Wednesday, November 01, 2006

Sectarianism in Pakistan

EDITORIAL: A milestone in our sectarian war
Daily Times, ovember 1, 2006

An Anti-Terrorism Court (ATC) has sentenced to death two members of the banned sectarian outfit, Lashkar-e-Jhangvi, for killing six Shia employees of the Space and Upper Atmosphere Research Organisation (Suparco) in 2003 in Karachi. The two militants were charged with attacking a Suparco van carrying its employees to a mosque for offering Friday prayers on October 3, 2003. The accused, Shaukat and Shahnawaz, committed the heinous crime which the court said had been proved beyond any doubt.

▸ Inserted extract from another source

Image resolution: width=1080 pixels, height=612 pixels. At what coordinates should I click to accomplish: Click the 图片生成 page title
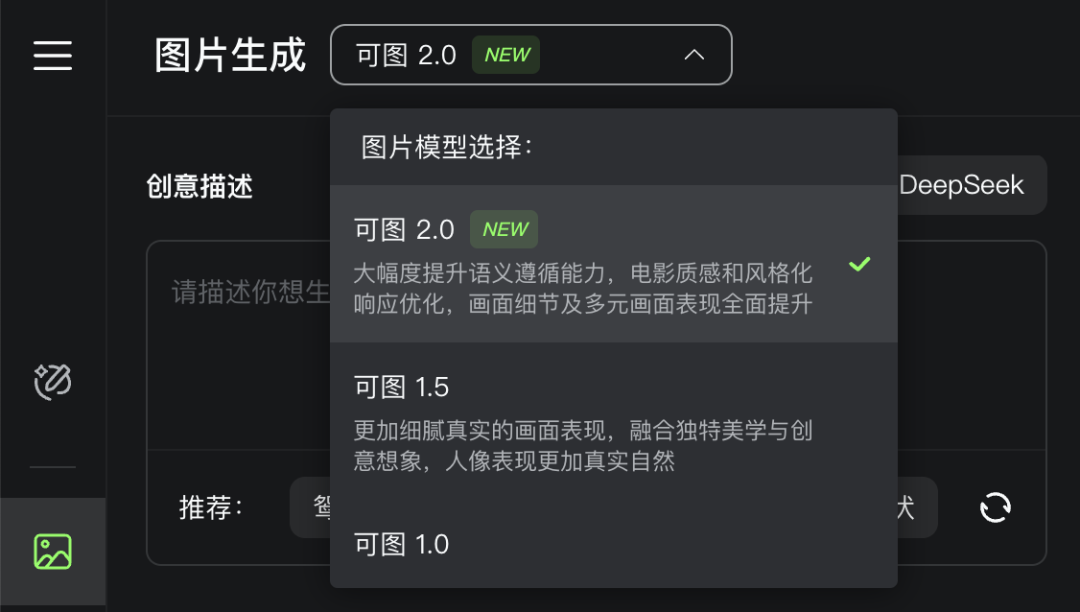(x=229, y=55)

We are not told if the convicts were questioned by the police and whether information collected from them was fed into the system presumably in place to prevent further sectarian violence in Pakistan. This year too there has been no dearth of deaths, although most of the leaders of sectarian organisations have been hauled up and are facing trials. We should recall that merely three days after the Suparco killings the leader of the Sipah-e-Sahaba, Maulana Azam Tariq, was gunned down outside Islamabad on October 6, 2003. This happened because the government had long ignored the involvement of the SSP in the terrorism of Lashkar-e-Jhangvi. Mr Tariq, it may be recalled, was allowed by the government to fight the 2002 elections and get himself elected to the National Assembly.

The Suparco killings came in the wake of earlier killings of Shias in Quetta. On June 8, 2003, 12 Shia police cadets were killed and 8 seriously injured when their bus was blown up, much like the Suparco bus. Unfortunately, the government was unable to do much. Therefore, on July 4, 2003, 50 Shias were killed and 65 others injured when sectarian terrorists carried out a suicide attack at a mosque during Friday prayers. As if in desperation, the victim community hit back and had Mr Tariq assassinated in Islamabad. Of course, in 2004, once again Quetta was the scene of Shia slaughter on the day of Ashura.

The government got rid of the Lashkar leader, Riaz Basra, but blundered in letting someone like Mr Tariq become a member of the National Assembly. This was, unfortunately, in line with the practice of our politicians to allow sectarian killers to come into mainstream politics. In the post-1993 PPP government in Punjab, the SSP was a coalition partner and the police actually kept guard in those days over torture chambers run by the party in Lahore, even as the PPP-nominated chief minister, Arif Nakai, carried on blithely with his not too competent government. However, since Riaz Basra’s death in a police encounter, other sectarian leaders like Akram Lahori are also in custody and facing trial.

The judiciary has not been such a shining example either. It has had to let the Lashkar terrorist go because of police incompetence in properly investigating cases, or sheer pressure of threats, and has allowed or condoned a miscarriage of justice. In April this year, for example, the Sindh High Court had to let a group of Lashkar-e-Jhangvi go because the police — either under threat or bribe — had botched the case against them. The very week they were released they attacked the leading Shia personality of the country Allama Hasan Turabi of Tehreek-e Islami and MMA, and nearly killed him with a remote controlled bomb in Karachi. Allama Turabi escaped unhurt and said that the SSP and Lashkar-e-Jhangvi had done the deed. Tragically, Allama Turabi was killed by the same killers five months later through a suicide bomber.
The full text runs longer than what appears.